SEC backs investors’ claim Merrill rigged ARS market, lawyer says
jgoff, 08 December 2011
Auction-rate securities holders seeking to win back part of the $330 billion they’ve invested, may get help from a U.S. Securities and Exchange Commission legal brief supporting claims that Merrill Lynch & Co. rigged the moribund market, a lawyer involved in the case said.
Merrill Lynch, now part of Bank of America Corp., failed to adequately inform investors of its alleged role in “propping up” auctions, the SEC said in the brief, filed in the U.S. Court of Appeals for the Second Circuit in New York.

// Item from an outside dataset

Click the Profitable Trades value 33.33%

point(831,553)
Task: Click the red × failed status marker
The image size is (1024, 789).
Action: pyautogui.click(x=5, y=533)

“We think the SEC has come down on the side of investors,” Jonathan Levine, a lawyer with Girard Gibbs in San Francisco, said in a telephone interview. His firm represents investors in the appeal.

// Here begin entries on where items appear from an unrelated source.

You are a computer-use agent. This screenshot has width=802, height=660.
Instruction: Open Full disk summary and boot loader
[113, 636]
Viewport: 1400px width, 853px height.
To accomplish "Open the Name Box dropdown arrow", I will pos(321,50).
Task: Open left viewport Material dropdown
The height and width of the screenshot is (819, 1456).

SEC Chairman Mary Schapiro moved to reinvigorate the enforcement unit after President Barack Obama appointed her in January 2009. Investigations surged by 32 percent and the agency went to court seeking emergency orders four times as often as it did a year earlier, Enforcement Director Robert Khuzami said at a congressional hearing in May 2009.
If the court agrees with the SEC’s argument, it may lead to the reversal of other dismissed auction-rate cases alleging brokers and dealers rigged the market, Levine said. “Now it depends on whether the court accepts the view of the SEC.”